Texte fourni:

1936. Alors que les femmes sont encore largement cantonnées à un rôle de faire-valoir dans la vie de tous les jours, des auteures de polar connaissent déjà un grand succès. On pense notamment à Agatha Christie ou Dorothy L. Sayers que vous connaissez bien désormais. C’est pourtant un tout autre chemin que le roman à énigmes que va ouvrir du Maurier, l’une des plus talentueuses conteuses de son temps, celui de l’exploration subtile de la psyché, notamment (et pas seulement) féminine.
De lointaine ascendance française (comme l’indique son nom, mais pas son prénom, francisé dans les éditions francophones mais qui devrait s’écrire sans accent !) du Maurier est fortement influencée par son lieu de naissance, les Cornouailles, cette pointe sud-ouest de l’Angleterre qui se revendique comme l’une des six nations celtiques. Cette région autrefois mystérieuse, désormais très touristique, imprègne un grand nombre de ses romans.
Évoluant dans un environnement familial artistique et lettré (des parents acteurs, un grand-père écrivain ami d’Henry James), elle n’hésitera pas à prendre précocement la plume et sera publiée à tout juste 24 ans avec L’Amour dans l’âme (1931). Sa première excursion dans le polar date de 1936 avec L’Auberge de la Jamaïque (Jamaica Inn en VO, le titre francophone connut quelques péripéties, le film adapté par Hitchcock étant traduit La Taverne de la Jamaïque), comparé par la critique aux œuvres de Robert Louis Stevenson et qui connut un succès retentissant. Ce roman d’aventures mâtiné d’enquête et son adaptation vont désormais assurer à l’auteur une attention constante.

Données:
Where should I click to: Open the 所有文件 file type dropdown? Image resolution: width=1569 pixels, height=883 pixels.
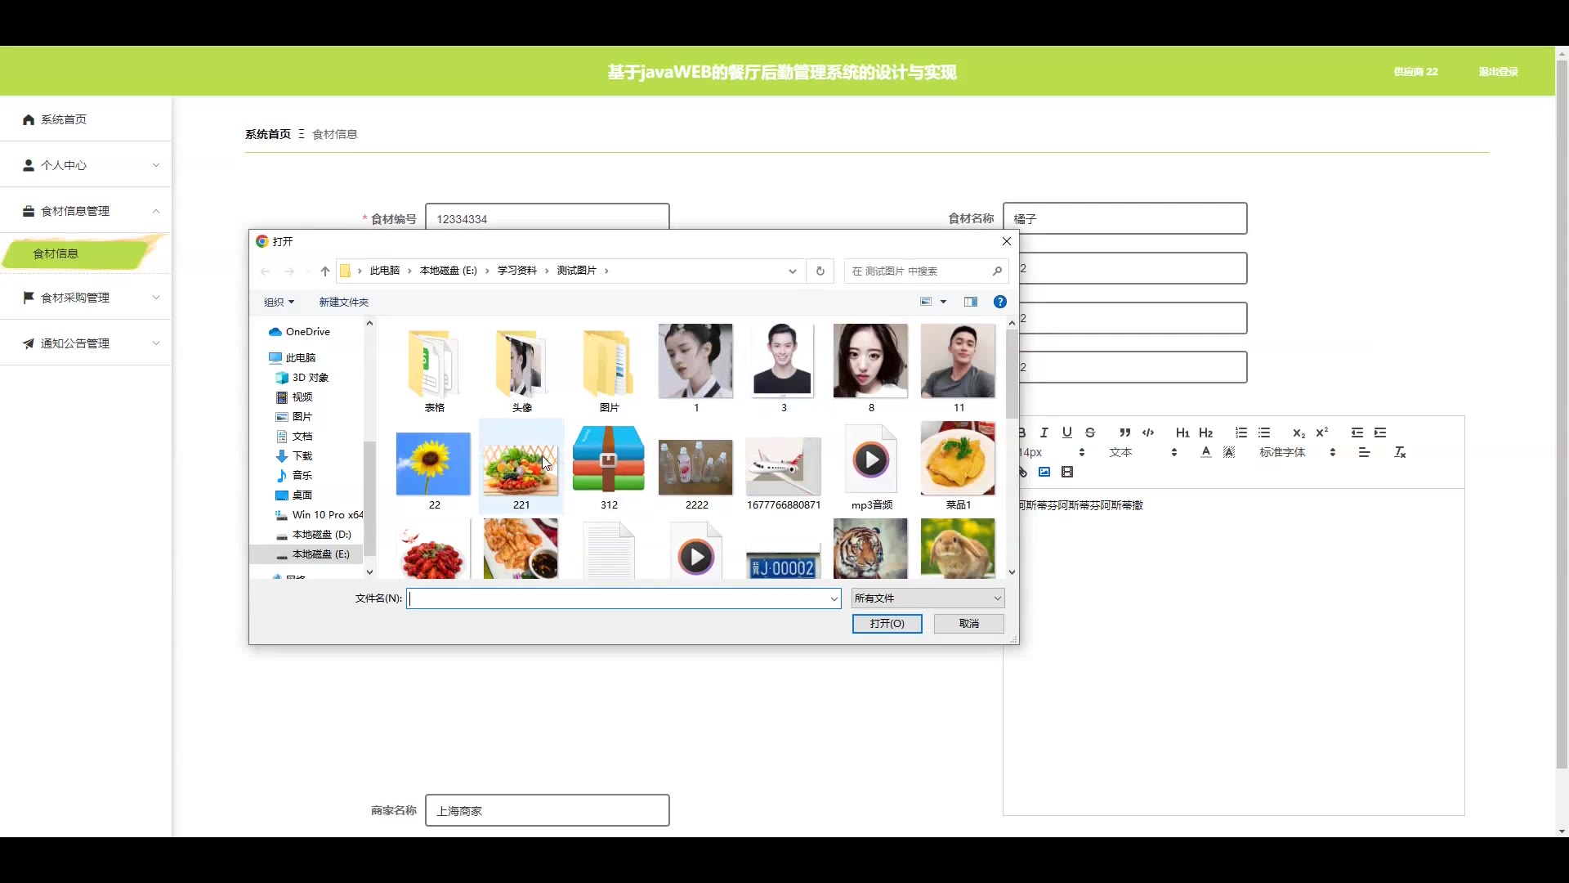(927, 598)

Tâches à faire:
A) D'après le texte sur du Maurier, pourquoi les Cornouailles sont-elles si présentes dans ses romans ? Répondez en une à trois phrases.
B) Relevez mot pour mot dans le texte sur du Maurier le passage qui commence par « Évoluant dans un » et va jusqu'à « une attention constante. ».
C) Écrivez la suite du texte sur du Maurier, à partir de l'endroit où il s'arrête.

Réponses par tâche:
A) Les Cornouailles sont la région où du Maurier est née, et elle est fortement influencée par ce lieu de naissance. C'est pour cela que cette région imprègne un grand nombre de ses romans.

B)
Évoluant dans un environnement familial artistique et lettré (des parents acteurs, un grand-père écrivain ami d’Henry James), elle n’hésitera pas à prendre précocement la plume et sera publiée à tout juste 24 ans avec L’Amour dans l’âme (1931). Sa première excursion dans le polar date de 1936 avec L’Auberge de la Jamaïque (Jamaica Inn en VO, le titre francophone connut quelques péripéties, le film adapté par Hitchcock étant traduit La Taverne de la Jamaïque), comparé par la critique aux œuvres de Robert Louis Stevenson et qui connut un succès retentissant. Ce roman d’aventures mâtiné d’enquête et son adaptation vont désormais assurer à l’auteur une attention constante.

C)
Mais c’est indéniablement avec Rebecca publié en 1938, qu’elle apporte un écot majeur au polar. Roman amoral, incandescent, il narre les aventures d’une jeune femme qui épouse un homme bien plus vieux qu’elle, récemment veuf, qui l’emmène dans son domaine de Manderley (on notera la proximité phonétique avec le Pemberley d’Austen), demeure qui semble comme hantée par l’ancienne maîtresse de maison. La tension psychologique, le doute, la violence sous-jacente habitent en permanence cette œuvre intemporelle, désormais considérée l’un des classiques de la littérature mondiale et l’un des meilleurs polars de tous les temps (classé n°6 par la Crime’s Writers Association). On y trouve les influences évidentes de Jane Austen ou de Charlotte Brontë, figures tutélaires des lettres britanniques.
Viendront ensuite d’autres œuvres explorant les arcanes du mal, empreintes de symbolisme et de fantastique, comme Ma cousine Rachel (1951), souvent sous-estimé mais diablement manipulateur, ou Le Bouc-émissaire (1957) qui interrogent l’identité, la confiance, où les liens et la passion sont toujours faits d’ombre et de lumière… Tous ces livres ont été plusieurs fois adaptés tout comme sa fameuse et terrifiante nouvelle, Les Oiseaux (1952), parabole de la guerre et de l’effroi qu’elle suscite.
Admirée et plusieurs fois adaptée par le maître du suspense au cinéma, le grand Alfred Hitchcock, du Maurier a également eu une empreinte durable et pérenne sur les auteurs de polar, comme par exemple Ken Follett qui lui rendit hommage dans son thriller Le Code Rebecca. Pas de doute, du Maurier peut revendiquer sans rougir son titre de « reine du suspense psychologique ».